A decade ago, accuracies of 80% and more were already considered good on many problems. Nowadays, we are used to seeing 95% already in the early days of a project. Getting more sophisticated algorithms, performing laborious parameter tuning, making models far more complex, having access to vastly larger data sets, and—last, but certainly not least—making use of incomparably larger computer resources has driven accuracies to 99.9% and thereabouts for many problems.

Instinctively, we feel that greater accuracy is better and all else should be subjected to this overriding goal. This is not so. While there are a few tasks for which a change in the second decimal place in accuracy might actually matter, for most tasks, this improvement will be irrelevant—especially given that this improvement usually comes at a heavy cost in at least one of the above dimensions of effort.

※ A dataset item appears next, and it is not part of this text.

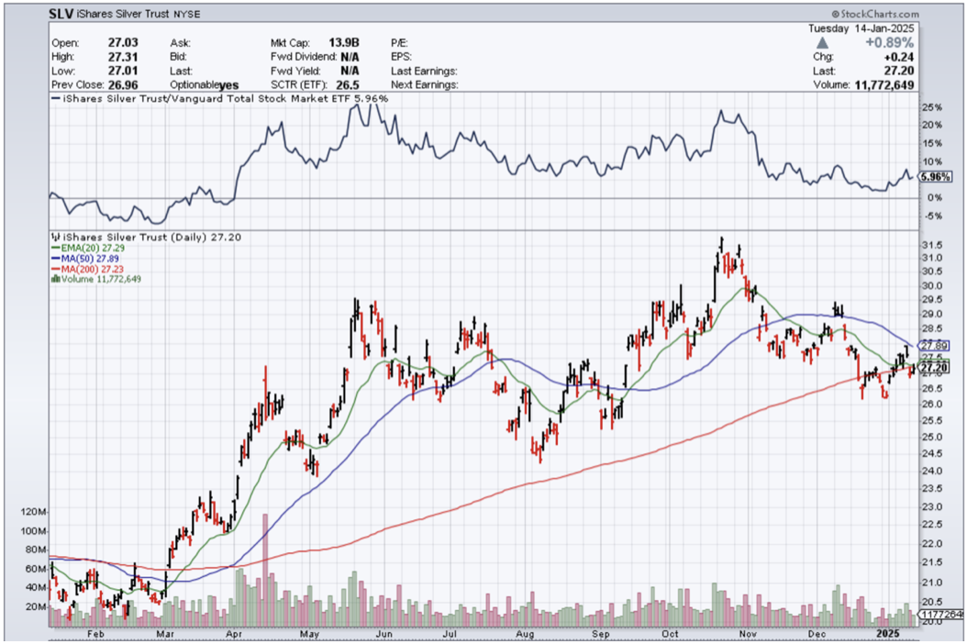Click the 2025 label on the time axis

[888, 634]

Furthermore, many of the very sophisticated models that achieve extremely high accuracy are quite brittle and, thus, vulnerable to unexpected data inputs. These data inputs may be rare or forbidden in the clean data sets used to produce the model, but strange inputs do occur in real life all the time. The ability for a model to produce a reasonable output even for unusual inputs is its robustness or graceful degradation. Simpler models are usually more robust, and models that want to survive the real world must be robust.

A real-life task of machine learning sits in between two great sources of uncertainty: life and the user. The data from life is inaccurate and incomplete. This source of uncertainty is usually so great that a model accuracy difference of tens of a percent may not even be measurable in a meaningful way. The user who sees the result of the model makes some decision on its basis, and we know from a large body of human/computer-interaction research that the user cares much more about how the result is presented than the result itself. The usability of the interface, the beauty of the graphics, the ease of understanding and interpretability count more than the sheer numerical value on the screen.

In most use cases, the human user will not be able to distinguish a model accuracy of 95% from 99%. Both models will be considered “good,” meaning that they solve the underlying problem that the model is supposed to solve. The extra 4% in accuracy is never seen but might have to be bought by much more resources both initially in the model-building phase as well as in the on-going model-execution phase. This is why we see so many prize-winning algorithms from Kaggle or university competitions never being used in a practical application. They have high accuracy but this high accuracy either does not matter in practice or it is too expensive (e.g., in complexity, project duration, financial cost, execution time, or computing resources) in real operations.

We must not compare models on the basis of the simplistic criterion of accuracy alone but measure them in several dimensions. We then will achieve a balanced understanding of what is “good enough” for the practical purpose of the underlying task. The outcome in many practical projects is that we are done much faster and with less resources. Machine learning should not be perfectionism but pragmatism.